Asked why her team’s next home game on Sunday is being played in Istanbul instead of in its usual setting, the official from the Turkish club Trabzonspor said the turf at the team’s Senol Günes Stadium had been damaged after — in her words — “some people got on the field in our last match.”
Her description was entirely accurate, and yet her words did not quite do justice to the significance and scale of what took place on the field, and beyond, on April 30 in Trabzon. The wait for a Turkish championship, nearly four decades in total (or far less, depending on who is doing the counting), was too much for some to contain themselves.
Hundreds of fans stormed the field even before the final whistle of Trabzonspor’s Turkish Super League game with Antalyaspor. Hundreds became thousands soon after that, when Trabzonspor officially secured the point it needed to ensure it would become Turkish champion for the first time since 1984.
Players were engulfed by the crush. Delirious fans lifted others on their shoulders or lit flares. Soon, smoke shrouded the arena, where barely a patch of turf was visible. Outside, the crowd was even bigger, the referee’s whistle seemingly the cue for pretty much all of Trabzon’s 800,000 or so residents to flood the streets of this city 600 miles north east of Istanbul to participate in a celebration — images of which were beamed around the world — late into the night.
And that outpouring came even before the official celebration and the trophy presentation. That will come on Saturday, when a delegation from the Turkish soccer federation will travel to Trabzon, an ancient city on the south coast of the Black Sea, to deliver a title that had, for so long, seemed as if it would never materialize. There were near misses, late-season implosions, and then a bitter, decade-long and still unresolved pursuit for a championship that Trabzonspor continues to claim but which remains, to this day, in the trophy cabinet of its bitter rival Fenerbahce even though the Istanbul team was found to have been at the center of a match-fixing scandal that year.

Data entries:
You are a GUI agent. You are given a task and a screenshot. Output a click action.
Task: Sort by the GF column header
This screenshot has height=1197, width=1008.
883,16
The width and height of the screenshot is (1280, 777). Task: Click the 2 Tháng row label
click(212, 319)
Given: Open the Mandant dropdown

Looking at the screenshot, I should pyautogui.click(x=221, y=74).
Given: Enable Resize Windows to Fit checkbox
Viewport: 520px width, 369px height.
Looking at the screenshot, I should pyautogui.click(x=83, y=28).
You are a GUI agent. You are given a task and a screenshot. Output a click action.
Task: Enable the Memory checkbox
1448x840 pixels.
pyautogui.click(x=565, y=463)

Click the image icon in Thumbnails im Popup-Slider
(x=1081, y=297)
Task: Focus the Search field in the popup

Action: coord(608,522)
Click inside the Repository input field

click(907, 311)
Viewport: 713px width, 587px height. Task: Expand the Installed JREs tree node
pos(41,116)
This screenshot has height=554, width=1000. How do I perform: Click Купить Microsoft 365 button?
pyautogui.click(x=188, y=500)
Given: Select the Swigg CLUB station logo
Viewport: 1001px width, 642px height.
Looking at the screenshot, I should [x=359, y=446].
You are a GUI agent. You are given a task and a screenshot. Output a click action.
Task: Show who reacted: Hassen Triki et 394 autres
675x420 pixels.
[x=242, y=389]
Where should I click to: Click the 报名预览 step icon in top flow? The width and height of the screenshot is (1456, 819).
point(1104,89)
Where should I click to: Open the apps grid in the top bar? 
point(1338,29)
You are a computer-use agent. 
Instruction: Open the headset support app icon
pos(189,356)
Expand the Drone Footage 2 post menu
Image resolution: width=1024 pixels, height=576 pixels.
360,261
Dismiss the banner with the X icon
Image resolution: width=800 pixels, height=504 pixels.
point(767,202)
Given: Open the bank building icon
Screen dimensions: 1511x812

Tasks to carry out >>
[1] Answer these questions from the Trabzonspor article:
(a) According to the club official, why is the team's next home game being played in Istanbul?
(b) Before this season, in what year had Trabzonspor last become Turkish champion?
(c) Who will travel to Trabzon on Saturday to deliver the title?
[2] Carry on the article about Trabzonspor's championship, starting after its final sentence.

Per-task outputs >>
[1]
(a) The turf at the Senol Günes Stadium had been damaged after some people got on the field in the last match.
(b) 1984.
(c) A delegation from the Turkish soccer federation.

[2]
For Trabzonspor, getting its hands on the championship trophy at last will bring some sort of closure for a team that has for long cast itself as an outsider, and a victim of the power wielded by the three Istanbul clubs — Besiktas, Fenerbahce and Galatasary — that have long dominated Turkish soccer.
“It became almost an expectation they would get close and then pretty much guarantee it would all fall to pieces,” said Emre Sarigul, a co-founder of Turkish Football, the largest English-language website solely devoted to Turkish soccer. “The fans felt they are cursed and everyone was conspiring against them.”
Sometimes the tensions have boiled over, not in wild celebration but in angst and anger. Like the time in 2015 when club officials — incensed at the award of a late penalty kick against Trabzonspor — locked a referee inside the stadium for hours and refused to release him. It required the intervention of Turkey’s president, Recep Tayyip Erdogan, to free him.
Trabzon, its much loved soccer club and those who follow it have long considered themselves a community apart from the dominant teams of Istanbul, where the three giants have combined to win 57 of Turkey’s 66 national championships. That has fostered not only a type of siege mentality but also frequent bouts of bad blood.
The fiercest enmity has been reserved toward Fenerbahce, a domestic powerhouse whose influence spreads well beyond the soccer field. Games between the teams have frequently been marred by crowd disturbances — to be fair, not uncommon events at the top of Turkish soccer — but the relationship plumbed new depths in 2015 when a bus carrying the Fenerbahce team came under attack as it traversed a steep mountain road on its way to the Trabzon airport after a game nearby. Shots were fired through its windshield, wounding the driver.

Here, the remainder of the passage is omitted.